In Figure 2, it is interesting to note that the total valid ballots cast in Sidama zone (743,604) comprised 20% of the total valid ballots cast in the entire Southern region. This is almost the same as the next two vote rich zones combined (22%). The Sidama zone is the only major area in the South where a party that is based on a single ethnic identity, the Sidama Liberation Movement (SLM), did well by taking 19% of the valid ballots cast. If the elections were free and fair, there is no question that the SLM or other Sidama-based parties would have won most of the 19 seats available in Sidama zone. It is also worth noting that the CUD did well in Sidama, taking 17% of the valid ballots cast in this pivotal zone of the Southern region. The UEDF/SEPDC was not on the ballot in Sidama. It seems that it may have defered to the SLM in Sidama zone.

The election results from the Southern region offer us a lot more than just statistics; I believe it offers us a glimpse into the future of Ethiopian politics. There are two opposing voting trends that can be drawn from these election results. The first and obvious trend is that the CUD has become a party of choice among Southerners who would like to see an end to the ethnicization of politics. The second and less obvious trend is that ethnicity still is a powerful factor in Ethiopian politics as was clearly manifested by the strength the SLM exhibited in Sidama zone. The strong performances of the UEDF/SEPDC in Hadiya and Kembatta Tembaro zones and the dominance of the CUD in Gurage zone can be attributed to ethnic affiliations of the leaderships of the two parties. I believe ethnicity played a role in most of the constituencies where the opposition groups did well throught the country.
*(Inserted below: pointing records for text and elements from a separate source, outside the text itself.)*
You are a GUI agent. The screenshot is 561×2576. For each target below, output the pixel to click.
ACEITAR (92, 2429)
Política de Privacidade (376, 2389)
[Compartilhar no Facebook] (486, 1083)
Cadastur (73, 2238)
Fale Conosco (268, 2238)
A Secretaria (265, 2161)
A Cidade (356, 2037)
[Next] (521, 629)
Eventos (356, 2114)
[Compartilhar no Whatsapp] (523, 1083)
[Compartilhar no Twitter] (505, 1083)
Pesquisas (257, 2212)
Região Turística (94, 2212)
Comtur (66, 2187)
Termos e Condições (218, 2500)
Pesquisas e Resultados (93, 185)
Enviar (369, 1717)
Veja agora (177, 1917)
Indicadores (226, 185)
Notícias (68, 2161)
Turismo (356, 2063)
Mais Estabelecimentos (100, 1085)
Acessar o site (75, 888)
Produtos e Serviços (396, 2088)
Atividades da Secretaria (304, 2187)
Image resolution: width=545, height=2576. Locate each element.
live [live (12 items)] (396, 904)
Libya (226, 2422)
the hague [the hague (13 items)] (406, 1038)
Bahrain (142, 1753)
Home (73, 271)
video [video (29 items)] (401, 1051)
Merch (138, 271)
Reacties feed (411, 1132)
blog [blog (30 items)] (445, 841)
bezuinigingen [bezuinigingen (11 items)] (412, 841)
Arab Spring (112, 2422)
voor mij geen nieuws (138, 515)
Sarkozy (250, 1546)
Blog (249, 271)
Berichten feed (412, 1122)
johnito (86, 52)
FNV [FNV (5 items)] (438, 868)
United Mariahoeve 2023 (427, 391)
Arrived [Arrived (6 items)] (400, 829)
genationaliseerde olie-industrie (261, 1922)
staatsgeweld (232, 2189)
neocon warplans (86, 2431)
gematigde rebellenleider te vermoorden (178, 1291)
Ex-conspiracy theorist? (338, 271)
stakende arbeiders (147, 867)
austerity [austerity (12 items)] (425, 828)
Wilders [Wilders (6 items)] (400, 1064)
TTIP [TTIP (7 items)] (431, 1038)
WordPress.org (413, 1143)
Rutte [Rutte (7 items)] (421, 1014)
I am of the view that the results of the May 2005 elections gave a clear signal to the Ethiopian political class that ethnicity should not be the driving force of Ethiopian politics. However, I am also of the view that it would be utterly stupid for a political party to think that ethnicity does not matter in politics. It does, whether we like it or not! In the evolution of the Ethiopian nation state, we have a long ways to go before ethnicity can be considered a low priority issue as it needs to be. Until we arrive at such a time though, the trick for a successful political party will be to find a pragmatic way to address the aspirations and concerns of the various ethnic groups and balance that with ideas that address their common future. The prime testing ground for this balancing act will most likely be the Southern region.


* I do not believe that a single political party had won the majority of the seats in parliament. The "combined opposition" that I am referring to is the CUD, UEDF and OFDM. Obviously, the CUD did far better than its main rival from among the opposition, the UEDF. The UEDF that participated in the May 2005 election is no more. It has split, albeit unofficially, into two camps: a domestic-based group led by Beyene Petros and a Diaspora-based group that is anchored by the Ethiopian People Revolutionary Party (EPRP). Since the election the CUD has wisely transformed itself from a coalition to a unitary party. However, the imprisonment of its leaders presents the CUD with major challenges ahead.